# What's Wrong with My Frogbit?



## Nicci Lu (Jan 7, 2013)

I've had it for about a week and a half now, and brown spots keep showing up on the established leaves. Many of the new leaves (though not all) are turning brown starting at the tips. 

I have a 10 gal tank with 2 13 watt 6500k CFLs. The water line is about an inch from the top of the tank. I have the filter baffled so that the frogbit stays pretty much in the same spot, although I've been doing water changes once a day for 4 days now due to my betta's injuries, and the frogbit gets moved all around during the changes. I hadn't been putting any ferts in- I put some Flourish Comp. in 2 days ago and the brown spots actually seem to have multiplied. Some of the roots are rotting as well. Any help to keep my frogbit alive would be much appreciated.

I am trying to keep it trimmed by cutting the brown leaves off- though it's really hard to just snip the one and not cut the healthy leaves since they grow so close together.


----------



## Nicci Lu (Jan 7, 2013)

Does this sound feasible to anyone?

I was thinking that they are suffering from both too much light and too little. The new leaves are the ones that point straight up and these appear to be getting scorched at the tips. The brown spots on the older, flat laying leaves might be because the plants are too close to the light and therefore the light is not being diffused to those areas.

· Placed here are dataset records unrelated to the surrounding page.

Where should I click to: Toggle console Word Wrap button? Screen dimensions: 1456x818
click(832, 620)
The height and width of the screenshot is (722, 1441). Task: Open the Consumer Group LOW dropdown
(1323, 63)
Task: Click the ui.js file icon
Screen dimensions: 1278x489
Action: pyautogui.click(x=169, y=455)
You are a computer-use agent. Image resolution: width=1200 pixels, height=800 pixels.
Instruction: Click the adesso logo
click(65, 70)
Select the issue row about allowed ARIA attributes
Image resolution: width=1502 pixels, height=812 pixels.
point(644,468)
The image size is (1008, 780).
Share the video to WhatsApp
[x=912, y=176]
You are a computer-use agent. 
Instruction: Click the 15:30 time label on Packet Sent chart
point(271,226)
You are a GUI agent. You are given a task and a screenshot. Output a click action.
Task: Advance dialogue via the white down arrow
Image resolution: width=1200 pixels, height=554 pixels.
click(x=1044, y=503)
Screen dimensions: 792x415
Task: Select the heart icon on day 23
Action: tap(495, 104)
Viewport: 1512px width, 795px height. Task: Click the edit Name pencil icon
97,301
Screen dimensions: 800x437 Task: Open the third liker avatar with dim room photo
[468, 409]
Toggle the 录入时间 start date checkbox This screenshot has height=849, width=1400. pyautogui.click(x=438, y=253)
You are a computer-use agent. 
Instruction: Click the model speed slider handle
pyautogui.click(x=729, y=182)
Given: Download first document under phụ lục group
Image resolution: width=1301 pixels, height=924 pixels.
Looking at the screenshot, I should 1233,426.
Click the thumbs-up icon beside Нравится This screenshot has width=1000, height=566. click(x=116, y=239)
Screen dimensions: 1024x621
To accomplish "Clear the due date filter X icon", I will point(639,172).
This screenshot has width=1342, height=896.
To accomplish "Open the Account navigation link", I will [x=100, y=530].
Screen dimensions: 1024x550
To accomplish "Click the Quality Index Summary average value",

I just lowered the water level by half an inch- we'll see what happens.


----------



## ao (Feb 29, 2012)

it may be too dry at the water surface.... too little light or too much flow
what is your water temperature by the way?


----------



## Nicci Lu (Jan 7, 2013)

The temp is 79. The filter is baffled and the frogbit stays pretty stable unless I do a water change- then I have to move it back to a spot where it won't start drifting due to the current. Once I find the spot it stays there, though. The tank does have a hood and there is condensation above the water line. My nitrates are usually at 10 and the frogbit is my only plant ATM, so there's nothing else competing for nutrients.


----------



## ao (Feb 29, 2012)

There is a small possibility that the water is too warm... I see slight melts in my heated tanks but not in my unheated ones....


----------



## Nicci Lu (Jan 7, 2013)

Hmm... I'll try turning it down to 78 and see if that helps.


----------



## ao (Feb 29, 2012)

[No message]


----------



## Aluka (Dec 25, 2012)

I experience the same thing. Few days after i got them, brown spots started showing up and some of the leaves started melting. I just assumed it was a combination of brusing from transport (they were mailed to me) and high water flow. (I have since baffled my filter)

I trimmed off the melting parts and let the brown spots stay till they started to melt. I lost about 30% of them, but the rest has recovered and started spouting new leaves.


----------



## Nicci Lu (Jan 7, 2013)

It was strange because they seemed to do well the first 4 days- I had them mailed as well. But lowering the water level has stopped the new leaves turning brown, so I guess they were burning. There is still some melt on the established leaves. Hopefully the new leaves will catch up since they are growing.


----------



## Phaydra (Nov 20, 2012)

Give it about a week. Frogbit can recover from almost anything.


----------